Adaptive personalized e-learning systems could accelerate the learning process by revealing the strengths and weaknesses of each student. They could dynamically plan lessons and personalize communication and the didactic strategy.

Generally, Artificial Intelligence (AI) offers powerful methods, which are useful in the development of adaptive systems. In the past, several intelligent techniques have been experimented in the ITS (Intelligent Tutoring Systems) development: in particular, AI techniques concern the representation of pedagogical knowledge, the construction of the knowledge bases related both to the subject domain and to the didactic strategies and, finally, the student model generation, based on explicit knowledge of the student behavior or on the analysis of the student bugs and misunderstandings. Using AI, Computer-Assisted Instruction systems can be adapted, during the interaction, to the student personality, characteristics and learning performances.

However, still today, many teaching systems based on the Web have not capitalized such experience and they are often not capable to personalize the instruction material supplied in order to satisfy the needs of each single student. Anyway, a lot of attention has been given to user modeling in e-learning systems: for instance, EUROHELP [Breuker 1990] was devised to provide tools and methods for developing Intelligent Help Systems; InterBook [Brusilovsky and Eklund 1998] provided an user model based on stereotype, which represented the user's knowledge levels about every domain concept, and was modified as the user moved through the information space. Other projects used specific criteria to define a user ability model, e.g. MANIC [Stern et al. 1997], an online courseware system, that determines user typology through heuristics, such as which slides the student has seen and which quizzes he/she has taken.

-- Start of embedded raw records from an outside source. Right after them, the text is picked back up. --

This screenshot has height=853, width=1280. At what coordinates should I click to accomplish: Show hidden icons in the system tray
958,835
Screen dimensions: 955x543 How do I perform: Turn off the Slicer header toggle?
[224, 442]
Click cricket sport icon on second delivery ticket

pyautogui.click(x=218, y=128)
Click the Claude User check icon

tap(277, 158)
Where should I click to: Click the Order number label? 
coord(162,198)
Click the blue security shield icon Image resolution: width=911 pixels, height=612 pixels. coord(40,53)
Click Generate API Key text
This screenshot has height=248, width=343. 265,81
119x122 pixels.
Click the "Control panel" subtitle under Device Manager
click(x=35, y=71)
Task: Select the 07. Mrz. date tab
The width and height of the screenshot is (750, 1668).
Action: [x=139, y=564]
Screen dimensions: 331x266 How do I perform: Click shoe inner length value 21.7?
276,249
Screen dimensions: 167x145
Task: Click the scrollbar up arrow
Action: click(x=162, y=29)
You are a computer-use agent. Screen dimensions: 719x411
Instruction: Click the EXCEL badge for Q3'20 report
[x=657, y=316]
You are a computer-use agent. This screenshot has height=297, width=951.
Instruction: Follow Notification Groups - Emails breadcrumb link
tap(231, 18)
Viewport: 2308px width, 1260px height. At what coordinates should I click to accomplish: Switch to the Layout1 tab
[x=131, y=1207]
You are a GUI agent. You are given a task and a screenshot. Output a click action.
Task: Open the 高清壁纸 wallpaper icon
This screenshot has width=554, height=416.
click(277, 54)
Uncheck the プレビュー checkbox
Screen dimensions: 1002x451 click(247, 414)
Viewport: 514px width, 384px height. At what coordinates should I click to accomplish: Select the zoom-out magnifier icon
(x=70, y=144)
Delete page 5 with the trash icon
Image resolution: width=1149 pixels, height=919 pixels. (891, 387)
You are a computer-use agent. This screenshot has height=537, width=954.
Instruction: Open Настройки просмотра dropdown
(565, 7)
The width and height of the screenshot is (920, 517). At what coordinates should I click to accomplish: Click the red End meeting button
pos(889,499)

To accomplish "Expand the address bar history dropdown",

The main problem is the difference between the concept of user and the concept of student. In a generic web system the user is free to browse and the system attempts to predict the next user steps using the user model to improve the interaction; in the e-learning system the modeling has to improve the educational process, adapting it to the model of the single learner. Therefore it is necessary to control and to assess in some way "student browsing": the student should not be left completely free to make what he/she wants, but must be addressed, through a specific educational path and a continuous evaluation activity of student performance, towards a precise didactic goal. At the moment the evaluation in the e-learning systems, i.e. the constant verification of the training results, is still carried out with traditional multiple-choice questionnaires. The student models, often based on the evaluation of the individual learning benefits during the use of the system and on the student characteristics, are prototypes, due to the difficulty in defining, in terms of explicit knowledge rules, the various behaviors of all the students using the system.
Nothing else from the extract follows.